Gelelim Yeniay’ın kitap içindeki şiirlerine. Kitap içinde benim ilk dikkatimi çeken şiir ‘Yabancı’ oldu. Yeniay şiirinde çapraz bir arayışa sürüklüyor bizi. Şiirin öznesi aslında çoğul ve hızla yer değiştiriyor şiir içinde. ‘Yağmur yağıyor / beni ziyarete gelen o yabancı’ dizeleriyle başlayan şiir, ‘dursun yüreğim burada asılı / dolu bir bulut gibi / yağmayı henüz öğrenen’ dizeleriyle son buluyor. Çapraz arayış bu ilk ve son dizeler arasında biçimlenmiş şairi tarafından. İç ve dış dünyanın, soyut ve somuta yaslanan belirsizliği, hatta kimliksizliği ‘gören’ bir okur açısından doyurucu olabilir.

  1. sayfada yer alan ‘Recm’ şiiri oldukça kuvvetli bir söyleme sahip. Şair ‘yürek, Tanrı’nın bana attığı en büyük taş’ diyor; güzel, etkili, sarsıcı ama… Oto-Sansür. Şimdi ilginç ki şiirin anlamı açısından ‘sıkıntı’ yaratmayacak yerlerde Allah lafzı kullanılırken – örneğin 19. sayfadaki şiir – anlamın sertleşebileceği yerlerde karşımıza ‘tanrı’ çıkıyor. Daha doğrusu varlık ve iyilik uyumu Allah lafzıyla taçlanırken, ceza vs gibi durumlarda devreye tanrı giriyor kitap boyunca. ‘Emekli Tanrı’ şiirinde de benzer bir durum var. Dikkat çekici.

Elbette kadınlık halleri, kadın duyarlılığı şiirlerde yoğun biçimde kendini gösteriyor.
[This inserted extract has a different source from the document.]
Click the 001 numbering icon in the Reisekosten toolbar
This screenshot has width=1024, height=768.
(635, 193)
Bu anlamda oldukça başarılı kullanımlar var kitap boyu. ‘Mastürbasyon’ şiirinde ‘ellerinden erkekler yap’ deniyor örneğin. Fakat ‘erkekler’ sanırım biraz fazla tekrarlanıyor. Açıkçası feminist bakış erkekleri çoktan bir köşeye koydu kadın varlığını / sorunlarını çözümlemek açısından. Toplumların ‘aşağılık’ erkeklikten pratikte hâlâ kurtulamadığı doğru ama estetik söylem açısından aranılması gereken başka bir şey olmalı sanki. Rahim, yumurta, döl ve kan artık kadını minimalize eden şeyler gibi duruyor; kadın çok daha fazlası, çok çok daha ötesi… Ayrıca gerek kitabın başındaki kılavuz yazıda gerek ‘Regl’ isimli şiirde geçen ‘kalem’ meselesi de bana başka bir şey anımsattı. Sandra M. Gilbert ve Susan Gubar’ın çalışmalarındaki ‘kalem kadının penisidir’ meselesi… ‘Erkekten şaire kalem olur’ dizesi, bu noktada bir anlayışın ürünü olabilir mi sorusu geliyor akla.
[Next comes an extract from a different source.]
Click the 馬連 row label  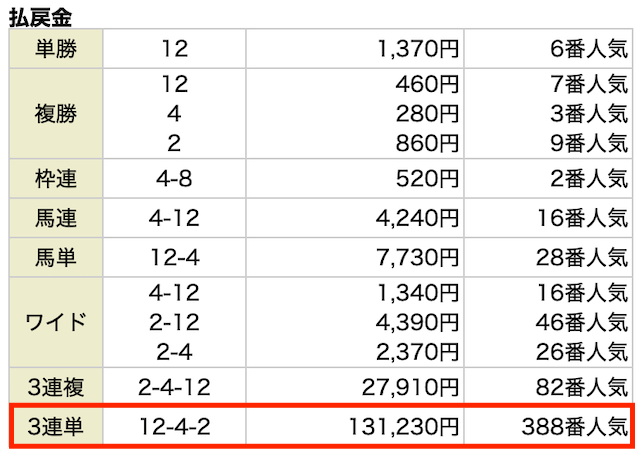56,218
İlk birkaç okumada kitapta öncelikli olarak eğilmek gerektiğini düşündüğüm bu konular dışında, Yeniay’ın daha kuvvetli bir şiire geçiş yaptığını, daha doğrusu yöneldiğini söyleyebilirim. Yeniay birçok kaynaktan besleniyor; kültürel, toplumsal ve elbette bir kaynaşım noktası olarak akademik kaynaklar bunlar. Çok kaynaklı bir şiirin elbette daha soyut bir hal kazanması ve tezat durum ve kavramları ortaklaştırması anlaşılmayacak bir şey değil. Fakat bunun şair kadar okur tarafından da anlaşılması gerekiyor sanırım.

Çünkü ne de olsa: ‘ay, yeni bir gündüz kurar gibi / büyümekte’.